Pregnancy Thromboprophylaxis
 

Pregnancy Thromboprophylaxis

   

Thromboprophylaxis in pregnancy and the puerperium

 

PREGNANCY

THROMBOPROPHYLAXIS

 

Inherited thrombophilia without previous VTE

 

 

 

Ann Intern Med. 1996 Dec 15;125(12):955-60.

Frequency of pregnancy-related venous thromboembolism in anticoagulant factor-deficient women: implications for prophylaxis.
Friederich PW, Sanson BJ, Simioni P, Zanardi S, Huisman MV, Kindt I, Prandoni P, Buller HR, Girolami A, Prins MH.

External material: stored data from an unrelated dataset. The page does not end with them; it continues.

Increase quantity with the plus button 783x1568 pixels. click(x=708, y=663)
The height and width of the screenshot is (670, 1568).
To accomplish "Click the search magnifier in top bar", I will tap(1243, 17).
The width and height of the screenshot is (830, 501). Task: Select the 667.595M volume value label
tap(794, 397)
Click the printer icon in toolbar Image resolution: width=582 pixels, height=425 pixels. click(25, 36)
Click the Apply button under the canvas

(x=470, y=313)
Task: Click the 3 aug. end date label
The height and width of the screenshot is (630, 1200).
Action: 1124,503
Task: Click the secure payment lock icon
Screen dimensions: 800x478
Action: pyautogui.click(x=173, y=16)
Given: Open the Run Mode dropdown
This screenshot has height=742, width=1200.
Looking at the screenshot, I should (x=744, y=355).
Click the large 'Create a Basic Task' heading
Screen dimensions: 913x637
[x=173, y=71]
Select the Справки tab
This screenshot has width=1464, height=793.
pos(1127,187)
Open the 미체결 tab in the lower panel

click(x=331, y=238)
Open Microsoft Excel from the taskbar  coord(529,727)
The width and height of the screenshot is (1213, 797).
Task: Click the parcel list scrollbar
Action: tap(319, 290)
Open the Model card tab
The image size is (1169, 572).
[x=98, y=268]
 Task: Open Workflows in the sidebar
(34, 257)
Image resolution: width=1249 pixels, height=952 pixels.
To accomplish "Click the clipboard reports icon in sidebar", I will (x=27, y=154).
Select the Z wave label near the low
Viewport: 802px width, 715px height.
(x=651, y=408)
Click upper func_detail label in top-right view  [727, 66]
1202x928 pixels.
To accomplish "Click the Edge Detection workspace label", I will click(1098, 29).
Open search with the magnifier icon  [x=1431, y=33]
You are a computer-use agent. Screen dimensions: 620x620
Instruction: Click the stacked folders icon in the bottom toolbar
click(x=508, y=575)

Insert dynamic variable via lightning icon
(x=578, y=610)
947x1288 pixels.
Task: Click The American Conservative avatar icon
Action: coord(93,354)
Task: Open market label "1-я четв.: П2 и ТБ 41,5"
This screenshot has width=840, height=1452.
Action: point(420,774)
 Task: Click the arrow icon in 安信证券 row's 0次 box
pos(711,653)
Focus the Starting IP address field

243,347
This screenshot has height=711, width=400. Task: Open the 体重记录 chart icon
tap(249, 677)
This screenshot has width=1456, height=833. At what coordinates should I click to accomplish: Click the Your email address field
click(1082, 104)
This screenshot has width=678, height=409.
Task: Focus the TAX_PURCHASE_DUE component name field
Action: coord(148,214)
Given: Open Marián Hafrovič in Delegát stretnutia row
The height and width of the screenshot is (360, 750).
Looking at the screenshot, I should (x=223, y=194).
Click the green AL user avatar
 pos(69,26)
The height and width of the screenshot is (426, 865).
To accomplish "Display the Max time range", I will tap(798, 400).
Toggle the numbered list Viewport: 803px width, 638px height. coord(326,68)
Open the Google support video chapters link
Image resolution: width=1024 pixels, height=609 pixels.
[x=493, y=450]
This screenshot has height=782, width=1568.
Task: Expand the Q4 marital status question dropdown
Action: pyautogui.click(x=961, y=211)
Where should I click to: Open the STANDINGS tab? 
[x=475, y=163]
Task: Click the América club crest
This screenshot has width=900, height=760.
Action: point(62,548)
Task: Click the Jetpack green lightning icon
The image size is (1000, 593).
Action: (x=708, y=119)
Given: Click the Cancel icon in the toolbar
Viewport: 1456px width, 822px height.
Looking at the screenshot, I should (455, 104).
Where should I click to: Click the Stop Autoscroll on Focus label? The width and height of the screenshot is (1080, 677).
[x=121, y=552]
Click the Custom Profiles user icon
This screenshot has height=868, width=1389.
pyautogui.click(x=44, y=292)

Academic Medical Center, Amsterdam, The Netherlands.

Background:

It has been reported that women with an inherited deficiency of antithrombin, protein C, or protein S have an increased risk for developing venous thromboembolic disease during pregnancy and the postpartum period. However, because the available data on risk are flawed, it is difficult to define a rational, efficacious, and safe policy about prophylaxis for venous thromboembolism in these women.

Objectives:

To determine the frequency of venous thromboembolism during pregnancy and the postpartum period in women with heritable deficiencies of anticoagulant factors.

Design:

Retrospective cohort study.

Setting:

University outpatient clinics in the Netherlands and Italy. PARTICIPANTS: 129 otherwise asymptomatic female family members of patients with a history of venous thromboembolism and an established deficiency of antithrombin, protein C, or protein S. MEASUREMENTS: Medical history, with specific attention to episodes of venous thromboembolism and obstetric history, was taken. The anticoagulant factor status of the study participants was determined. If a patient had an episode of venous thromboembolism, subsequent pregnancies in that patient were not analyzed.

Results:

Of the 129 women who participated in the study, 60 had anticoagulant factor deficiency and 69 did not. In the nondeficient group, 198 pregnancies occurred; 1 of these (0.5%) was complicated by an episode of venous thromboembolism during the postpartum period. In the deficient group, 169 pregnancies occurred; 7 of these (4.1%) were complicated by an episode of venous thromboembolism during the third trimester of pregnancy (2 pregnancies [1.2%]) and the postpartum period (5 pregnancies [3.0%]). The risk for venous thromboembolism was increased eightfold in deficient women compared with nondeficient women (hazard ratio, 8.0 [95% CI 1.2 to 184]).

Conclusions:

Anticoagulant factor-deficient women have an increased risk for venous thromboembolism during pregnancy and the postpartum period. Although data from an appropriate randomized clinical trial are lacking, the frequency of venous thromboembolism seen in deficient women might justify the use of anticoagulative prophylaxis during the third trimester of pregnancy and the postpartum period.